THE PROBLEM: There are pictures in the records below; leave them out and set down exactly the lines from the one holding "Given: Open the オプション(O) menu" through the one holding "Task: Open the 新建任务 dropdown".

DATA TO PROCESS:
* * * * * * *

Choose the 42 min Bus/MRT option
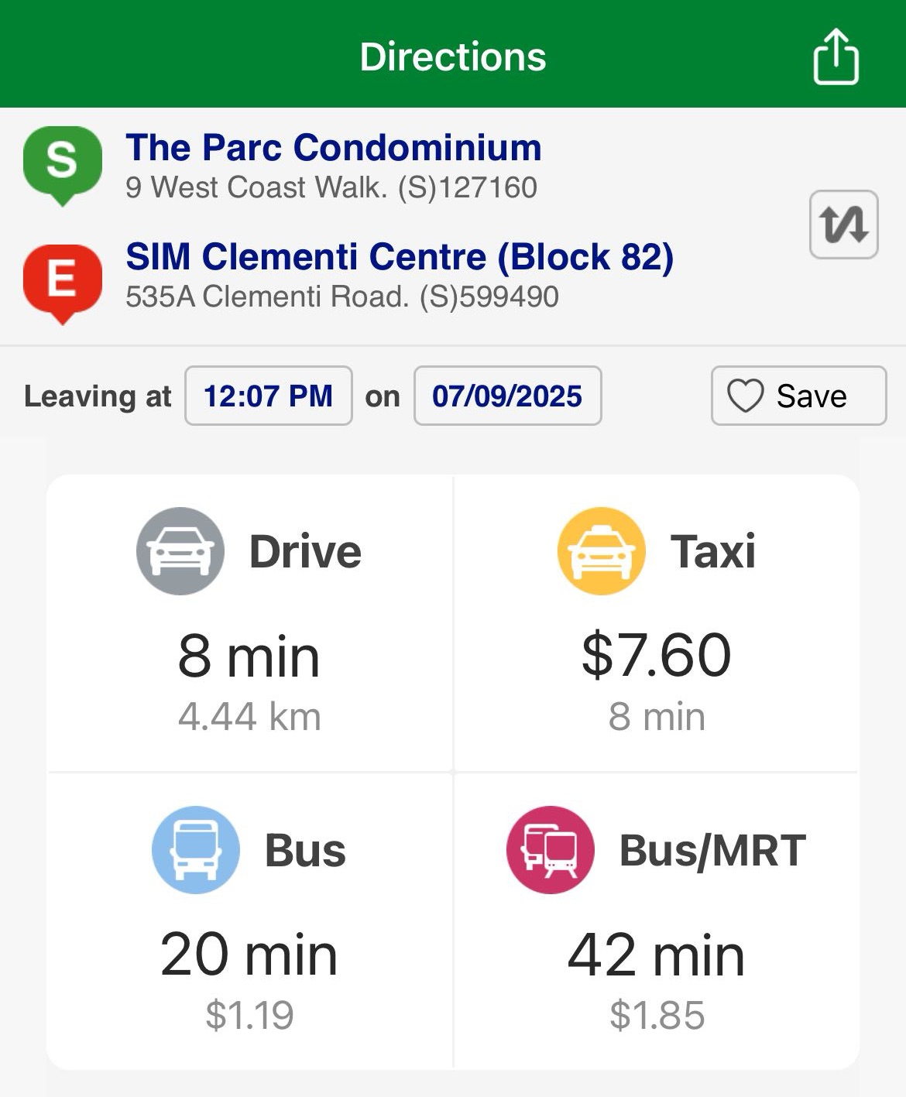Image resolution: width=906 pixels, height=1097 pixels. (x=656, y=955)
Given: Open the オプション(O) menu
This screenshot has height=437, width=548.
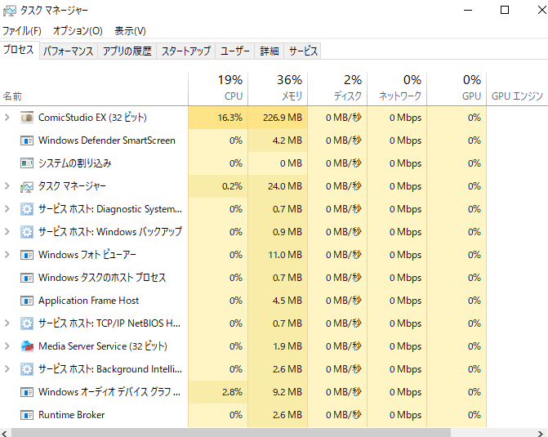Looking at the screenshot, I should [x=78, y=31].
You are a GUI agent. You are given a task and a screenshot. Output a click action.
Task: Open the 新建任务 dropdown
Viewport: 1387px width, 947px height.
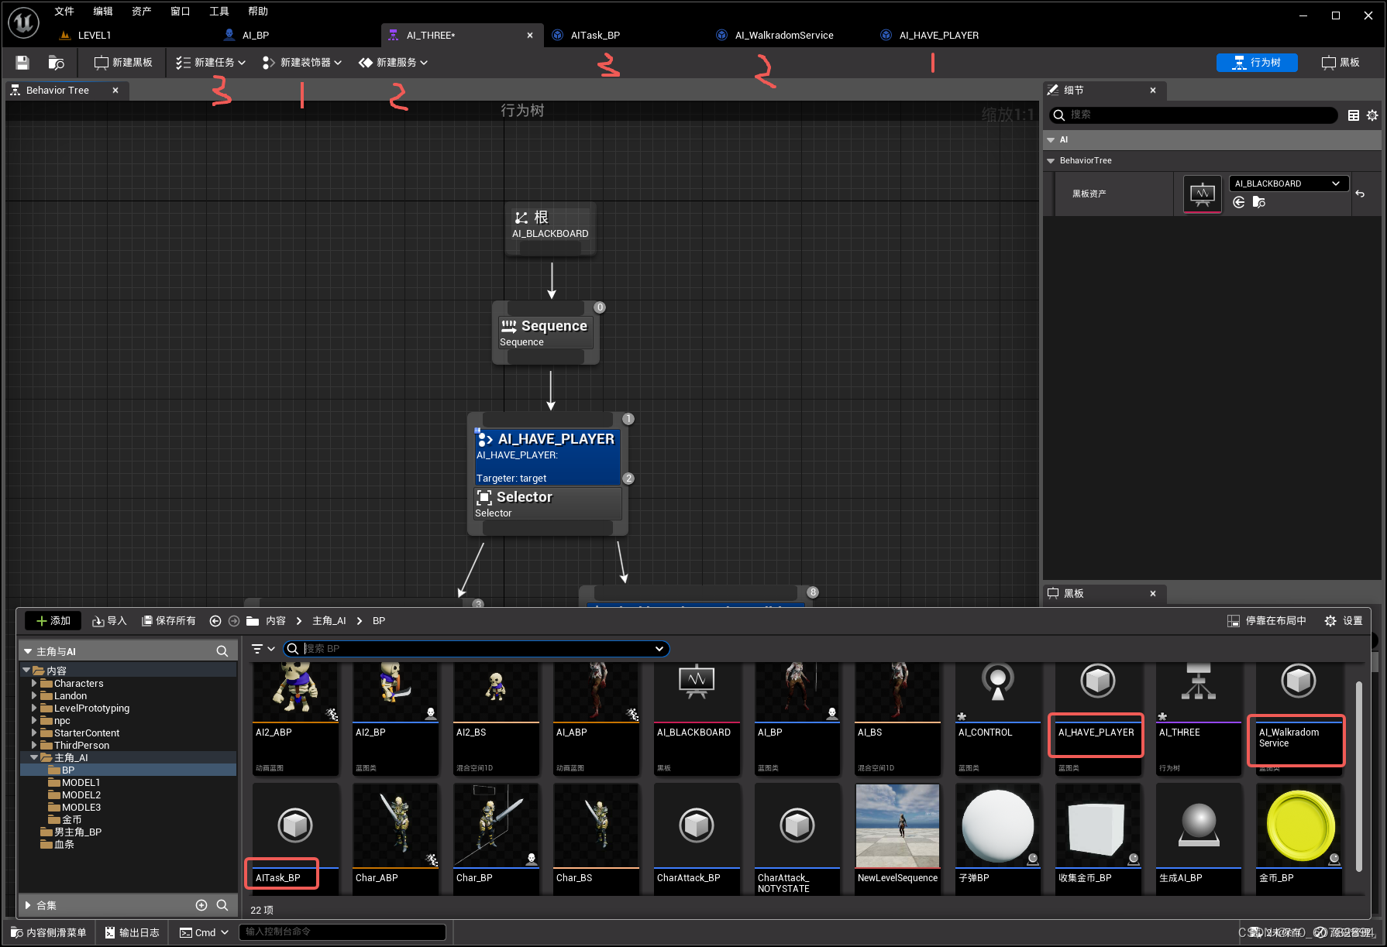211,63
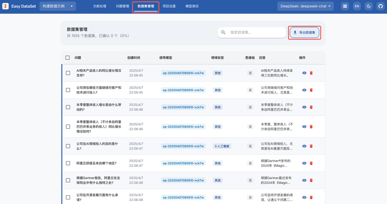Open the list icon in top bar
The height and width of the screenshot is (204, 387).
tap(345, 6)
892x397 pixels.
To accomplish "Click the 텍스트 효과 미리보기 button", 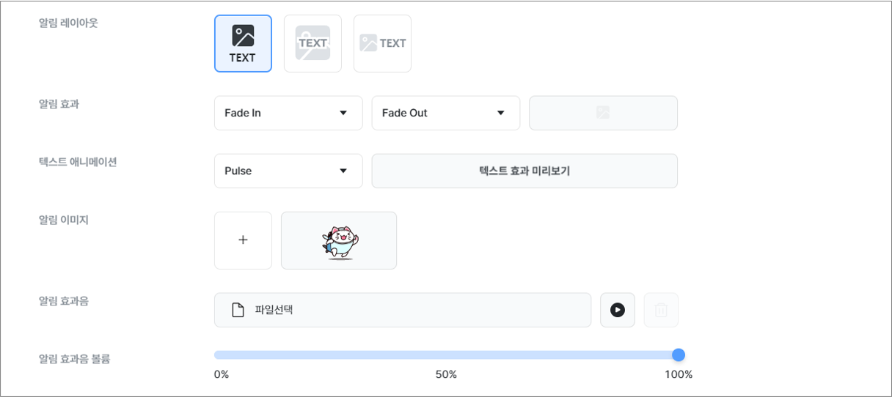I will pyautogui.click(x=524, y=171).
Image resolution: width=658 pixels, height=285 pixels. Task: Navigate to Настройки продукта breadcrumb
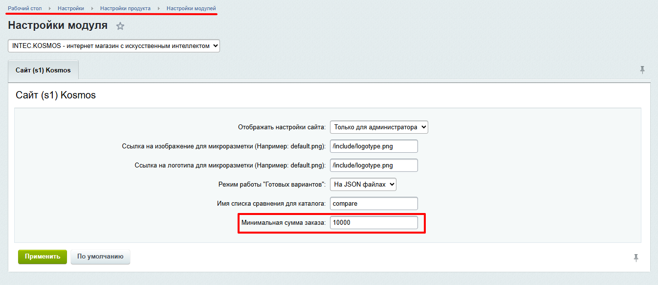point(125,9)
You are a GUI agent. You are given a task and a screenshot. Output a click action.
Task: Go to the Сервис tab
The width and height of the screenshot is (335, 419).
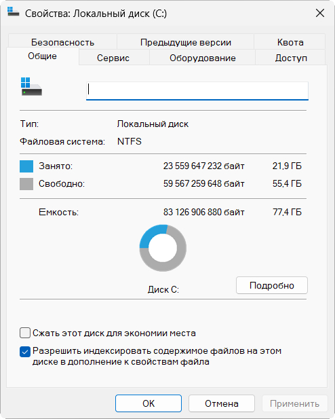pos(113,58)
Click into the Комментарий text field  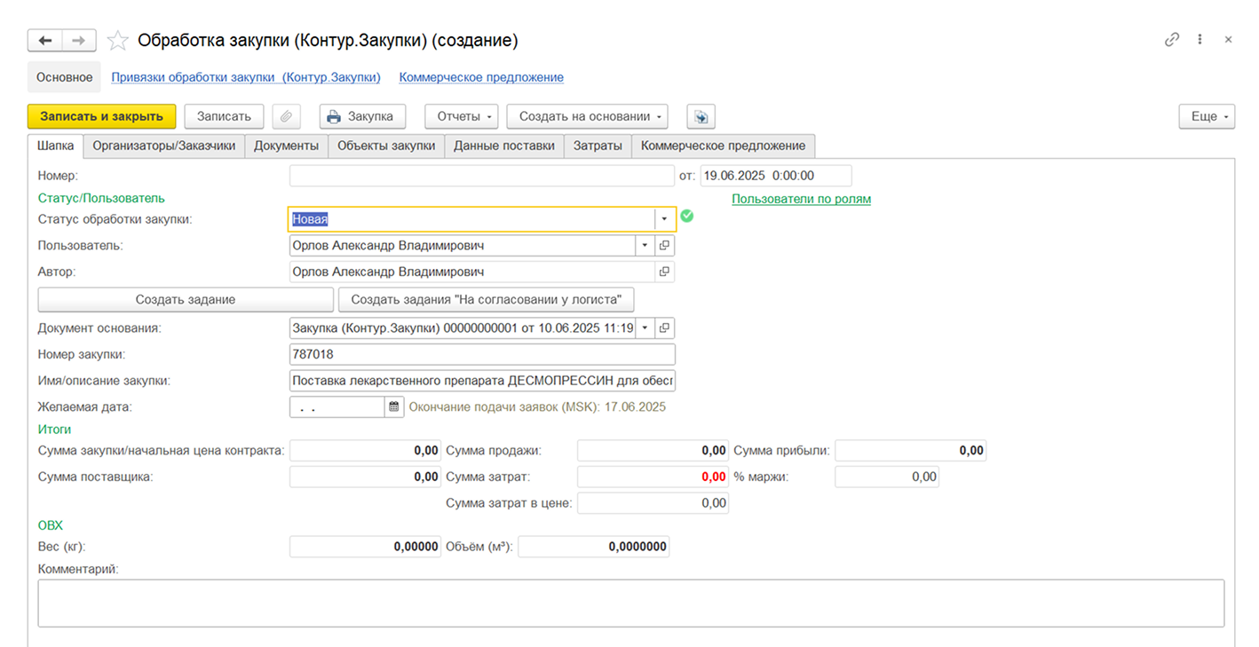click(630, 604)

* * * * * * *

RESULT OF THE TASK:
Given: Open the オプション(O) menu
This screenshot has height=437, width=548.
Looking at the screenshot, I should [x=78, y=31].
You are a GUI agent. You are given a task and a screenshot. Output a click action.
Task: Open the 新建任务 dropdown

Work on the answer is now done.